start Data entries

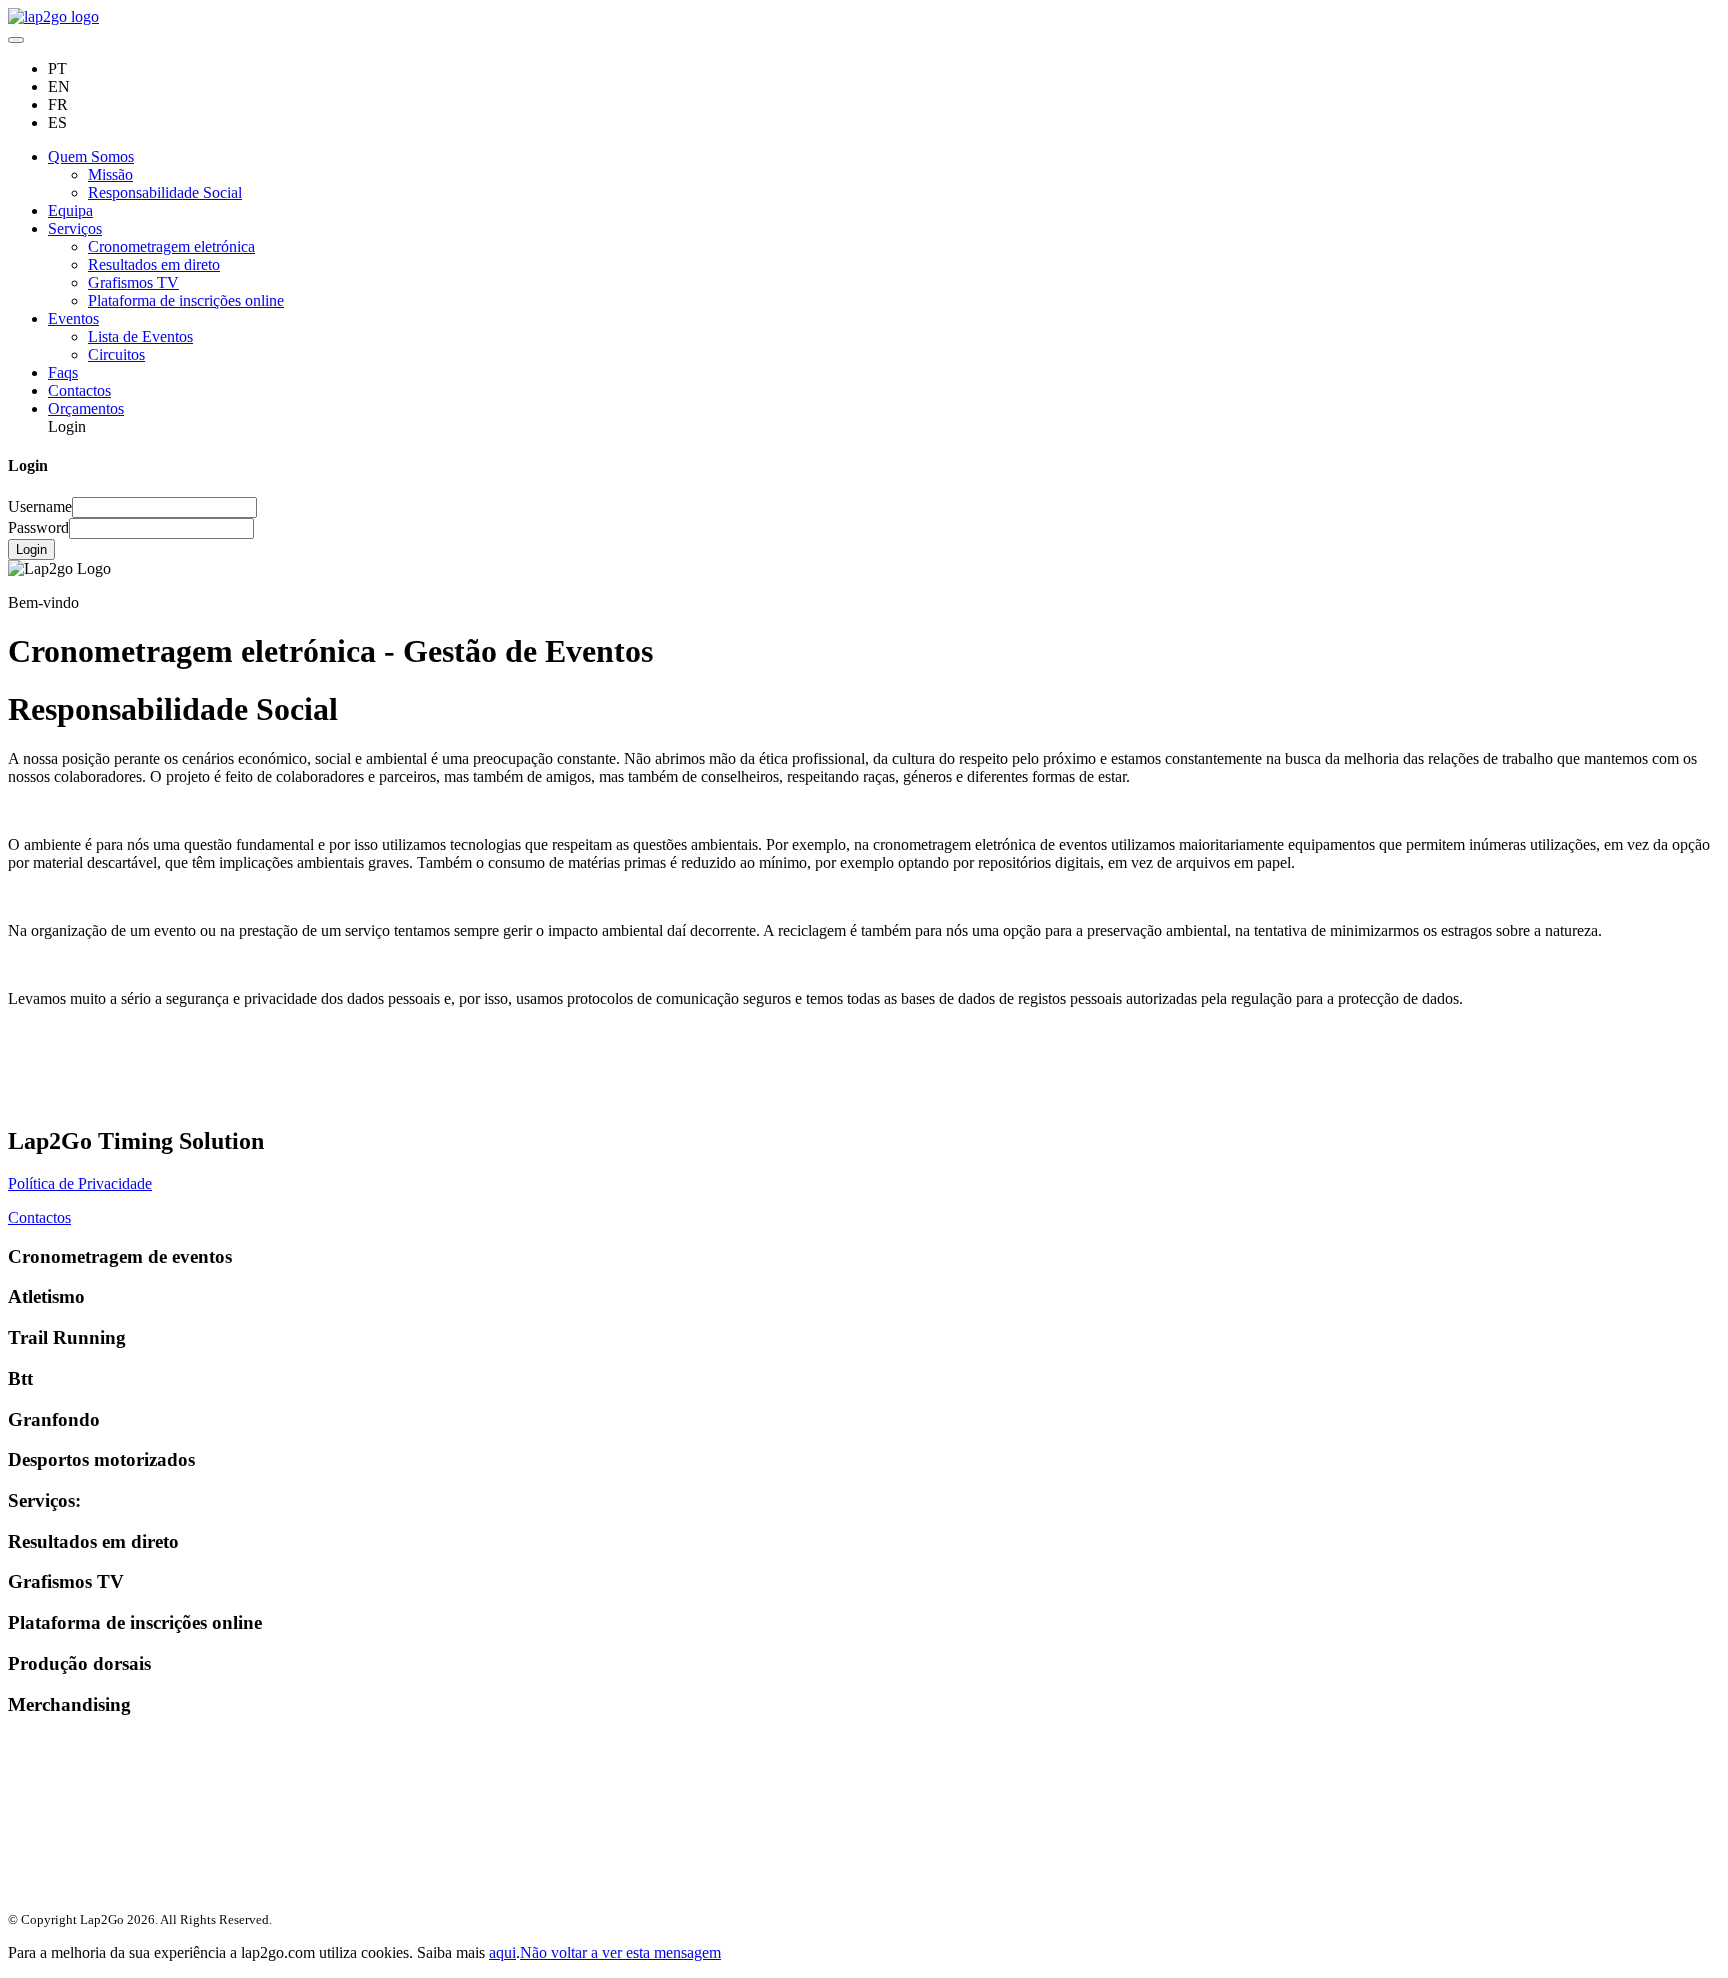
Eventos (73, 318)
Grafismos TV (133, 282)
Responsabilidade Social (165, 192)
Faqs (63, 372)
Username (40, 506)
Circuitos (116, 354)
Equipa (70, 210)
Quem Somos (91, 156)
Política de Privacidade (80, 1183)
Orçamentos (86, 408)
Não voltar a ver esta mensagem (620, 1952)
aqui (502, 1952)
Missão (110, 174)
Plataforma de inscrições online (186, 300)
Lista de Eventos (140, 336)
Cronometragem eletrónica (171, 246)
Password (38, 527)
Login (31, 549)
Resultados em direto (154, 264)
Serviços (75, 228)
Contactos (79, 390)
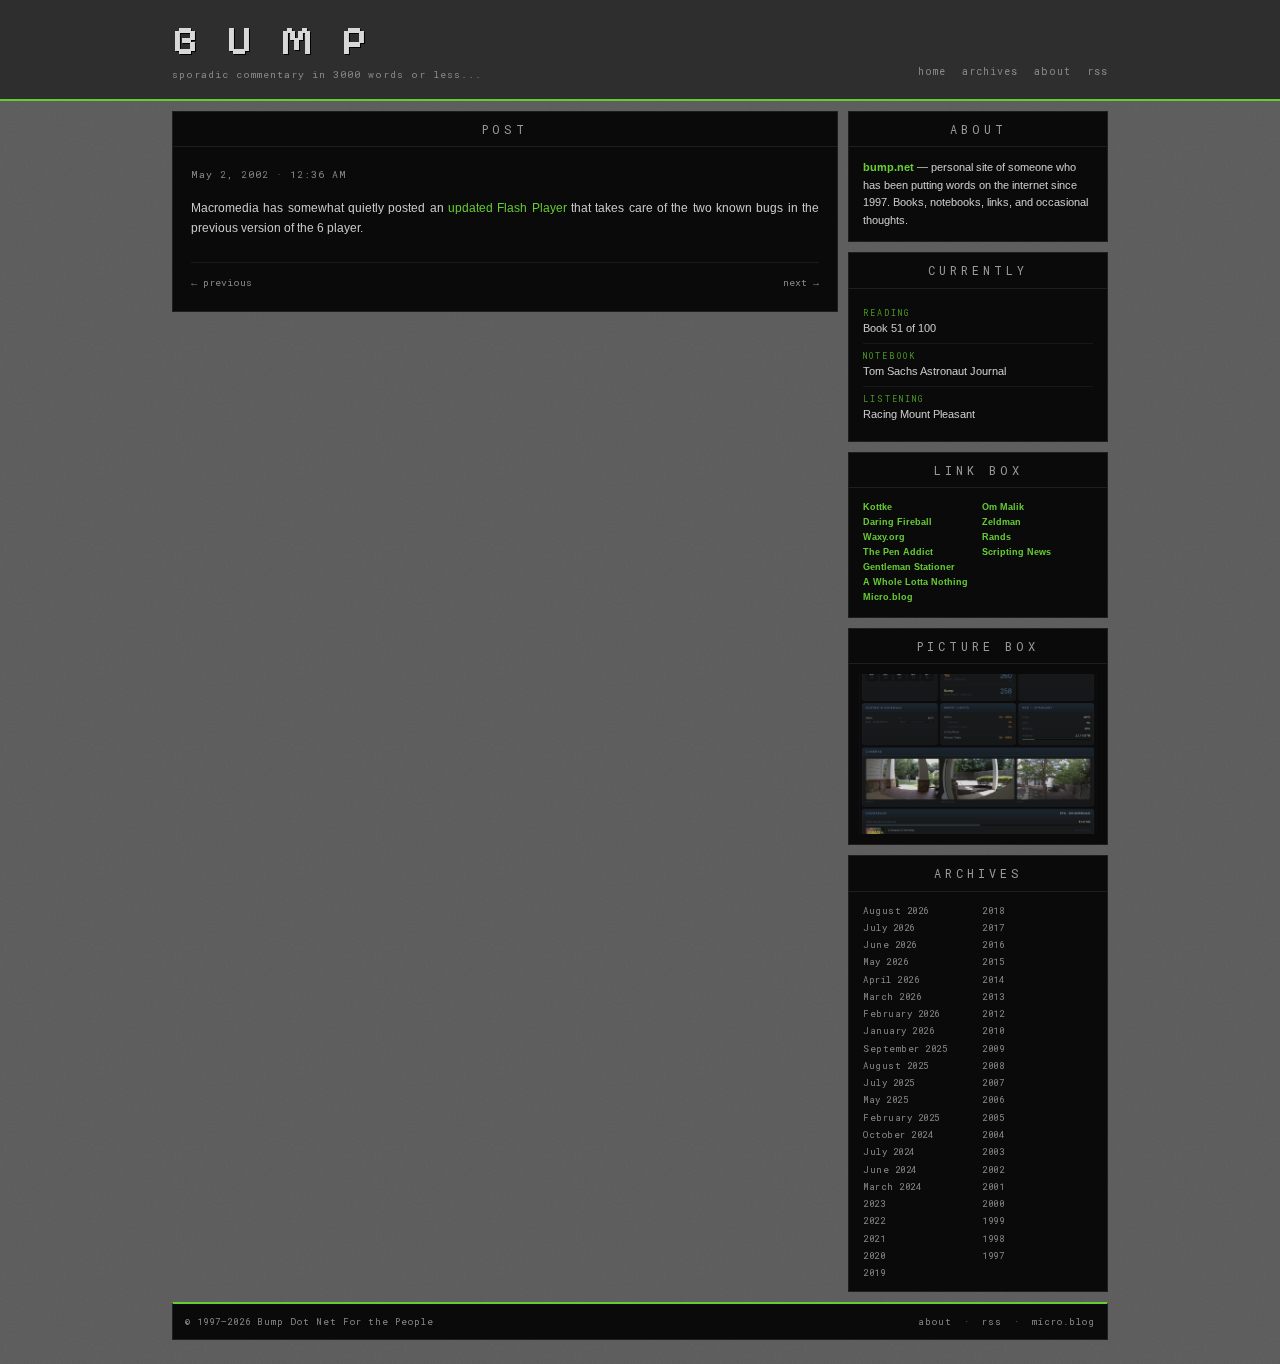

end Data entries

| To be done |
Repeat all of the records above word for word, including each coordinate pair, and leave the pictures out of your answer.

| Worked answer |
Eventos (73, 318)
Grafismos TV (133, 282)
Responsabilidade Social (165, 192)
Faqs (63, 372)
Username (40, 506)
Circuitos (116, 354)
Equipa (70, 210)
Quem Somos (91, 156)
Política de Privacidade (80, 1183)
Orçamentos (86, 408)
Não voltar a ver esta mensagem (620, 1952)
aqui (502, 1952)
Missão (110, 174)
Plataforma de inscrições online (186, 300)
Lista de Eventos (140, 336)
Cronometragem eletrónica (171, 246)
Password (38, 527)
Login (31, 549)
Resultados em direto (154, 264)
Serviços (75, 228)
Contactos (79, 390)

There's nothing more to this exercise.